* [Provided passage]:
=======

1) Who is Paul writing to and what is he referencing when stating, “as it is written”, in verse 10?

2) Why does Paul include Old Testament references in verse 10-18?

3) Why does Paul make a point of calling everyone a sinner in verse 23?

Romans 3:10-18, 23

10 as it is written:
There is no one righteous, not even one.
11 There is no one who understands;
there is no one who seeks God.
12 All have turned away;
all alike have become worthless.
There is no one who does what is good,
not even one.
13 Their throat is an open grave;
they deceive with their tongues.
Vipers’ venom is under their lips.
14 Their mouth is full of cursing and bitterness.
15 Their feet are swift to shed blood;
16 ruin and wretchedness are in their paths,
17 and the path of peace they have not known.
18 There is no fear of God before their eyes.

23 For all have sinned and fall short of the glory of God;

Original Intent

1) Who is Paul writing to and what is he referencing when stating, “as it is written”, in verse 10?
Paul is writing this letter to the Christian believers who were living in Rome. The church in Rome consisted of both Jewish and Gentile believers. The Jewish believers would have been familiar with the Scripture Paul referenced, which is why he says, “as it is written” as means of reminding them of the prophecies they had grown up learning. Paul is looking backwards to what was written in the books of Psalm and Isaiah generations ago to support his primary statement that neither Jew nor Greek are excused from sin and its consequences. (verse 9) He begins by taking his audience back to Psalm 14:1-3 in verses 10-12, pointing out that even the famed King David wrote of all people being under sin. He then moves to Psalm 5:9  and Psalm 10:7 in verses 13-14 to showcase the deadly result of sin. Paul then switches to Isaiah 59:7-8 in verses 15-17 and finally Psalm 36:1 in verse 18 to emphasize the severed relationship between God and sinner, “the path of peace they have not known. There is no fear of God in their eyes.” Paul’s usage of familiar Old Testament texts are the grounds he uses to build his argument to the self-righteous Jews that all are sinners, including themselves, regardless of their so-called “holy” lineage as God’s chosen people.

=======

* [Source data]:
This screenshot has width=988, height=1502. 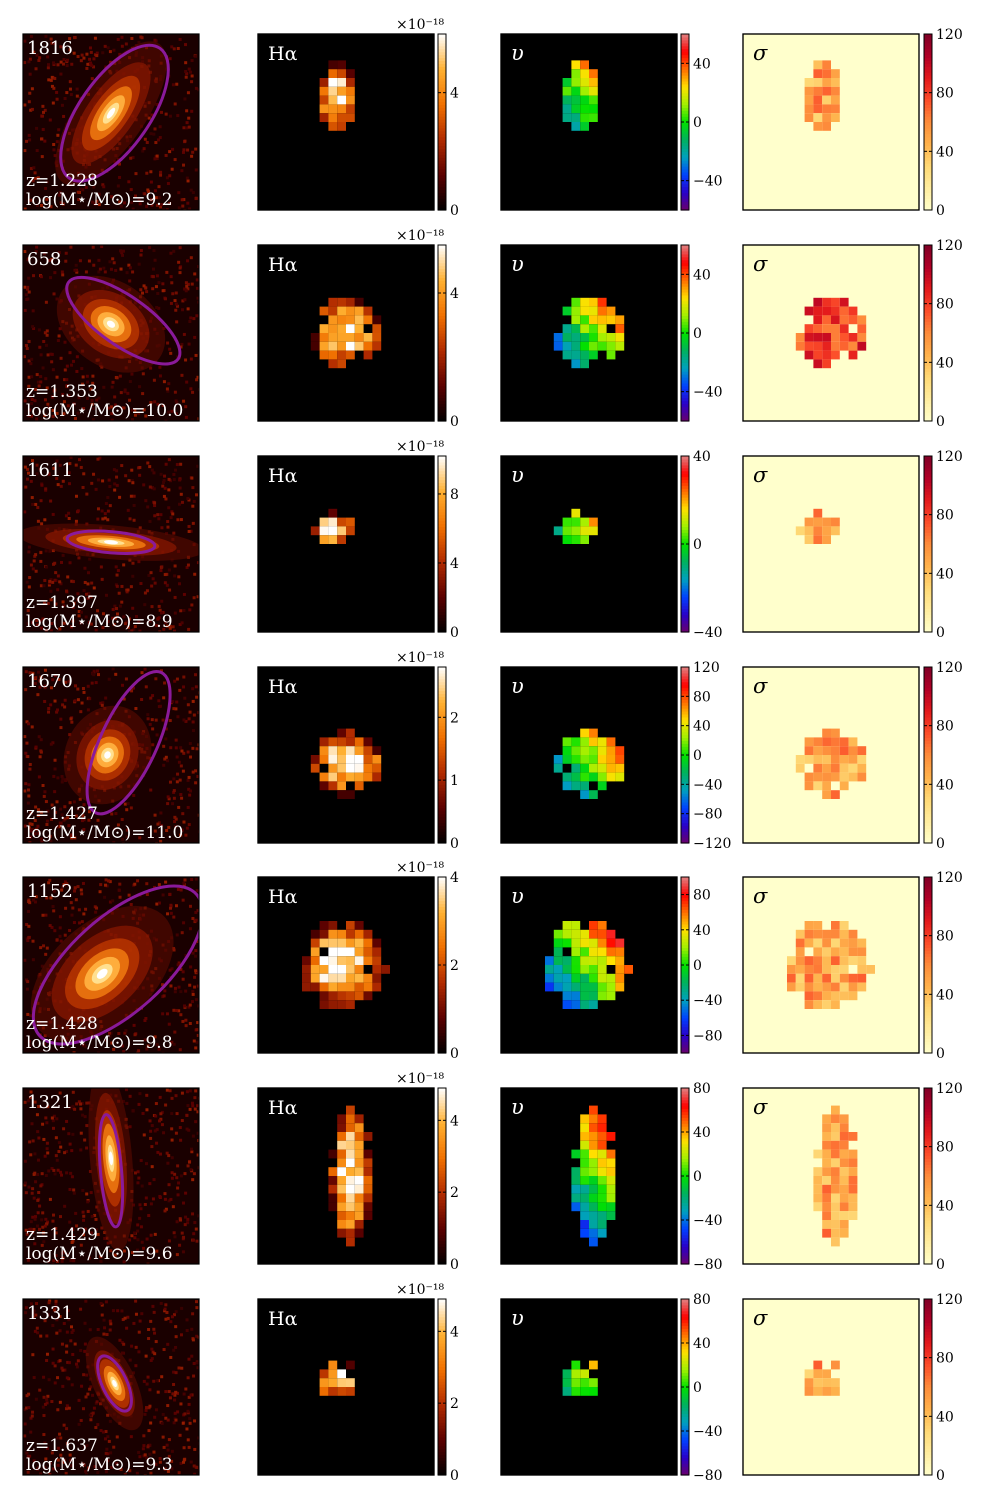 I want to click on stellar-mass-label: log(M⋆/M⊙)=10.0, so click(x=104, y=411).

=======

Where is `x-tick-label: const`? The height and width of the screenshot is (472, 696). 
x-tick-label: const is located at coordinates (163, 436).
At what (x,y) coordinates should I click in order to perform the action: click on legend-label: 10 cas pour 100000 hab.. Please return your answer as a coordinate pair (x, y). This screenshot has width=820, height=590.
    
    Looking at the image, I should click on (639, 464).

=======

* [Tasks to carry out]:
a. Answer the following questions using the Bible study text on Romans 3:
(i) According to the text, what groups of believers made up the church in Rome?
(ii) Which Psalm passage does Paul turn to in verses 10-12?
(iii) In verse 23, what do all fall short of?
b. Reproduce the Bible study text on Romans 3 from "10 as it is" up to and including "under their lips.".
c. Carry on the Bible study text on Romans 3 from the point at which it stops.

* [Answer list]:
a.
(i) Jewish and Gentile believers.
(ii) Psalm 14:1-3.
(iii) The glory of God.

b.
10 as it is written:
There is no one righteous, not even one.
11 There is no one who understands;
there is no one who seeks God.
12 All have turned away;
all alike have become worthless.
There is no one who does what is good,
not even one.
13 Their throat is an open grave;
they deceive with their tongues.
Vipers’ venom is under their lips.

c.
2) Why does Paul include Old Testament references in verse 10-18?
Romans 3 begins by reminding the Roman believers of an unchanging reality; while they are unrighteous and sinful, God is, and always will be, faithful and righteous. (verses 3-5) With this foundation, Paul begins referencing the Old Testament passages where he reminds believers of what has always been true of the Jews’ lost spiritual state before God, even long before Jesus’ arrival as an infant. He reminds his audience they are all sinners just like those who had gone before them. Of their own merit, it was absolutely impossible to attain a “good status” before a perfectly righteous God, because true goodness only originates with God Himself. Any “good” we do is already tainted by sin by the time we even conceive it in our minds. It was absolutely essential that Paul’s listeners understood the fundamental truths of humanity’s sin-nature and God’s divinely good and righteous nature. If we continue reading in Romans 3:21-26, Paul reminds his audience of the only One who is good and the only One who provides hope, Jesus. However, in order for the sacrifice of Jesus to hold value, the Roman believers must first understand they can never be good enough, or do enough good, to earn salvation for themselves. Salvation is the gift of Jesus because of God’s good love for His creation.

3) Why does Paul make a point of calling everyone a sinner in verse 23?
Verse 23 is included in Paul’s writing about Jesus and the gift found in Him because it is a critical component to truly accepting that gift. It is here that Paul calls his audience exactly what they are, sinners. There is no other way to word it and there is no beating around the bush. Paul wants his audience to be well aware of who and what they are: sinners. Verses 10-18 provide a few examples of the sins which have been committed and reminds them they can never live up to the perfection and holiness of God. Verse 12 summarizes it best, “All have turned away”. It doesn’t matter what the sin is, all are counted as sinners. If this were Paul’s conclusion, he would leave his audience in utter hopelessness. However, if we continue reading, verse 24 brings Good News, “they are justified freely by His grace through the redemption that is in Christ Jesus.” Paul wants his audience to fully embrace the reality of themselves as sinners that they might fully see Who they need as their Rescuer: Jesus.

Everyday Application

1) Who is Paul writing to and what is he referencing when stating, “as it is written”, in verse 10?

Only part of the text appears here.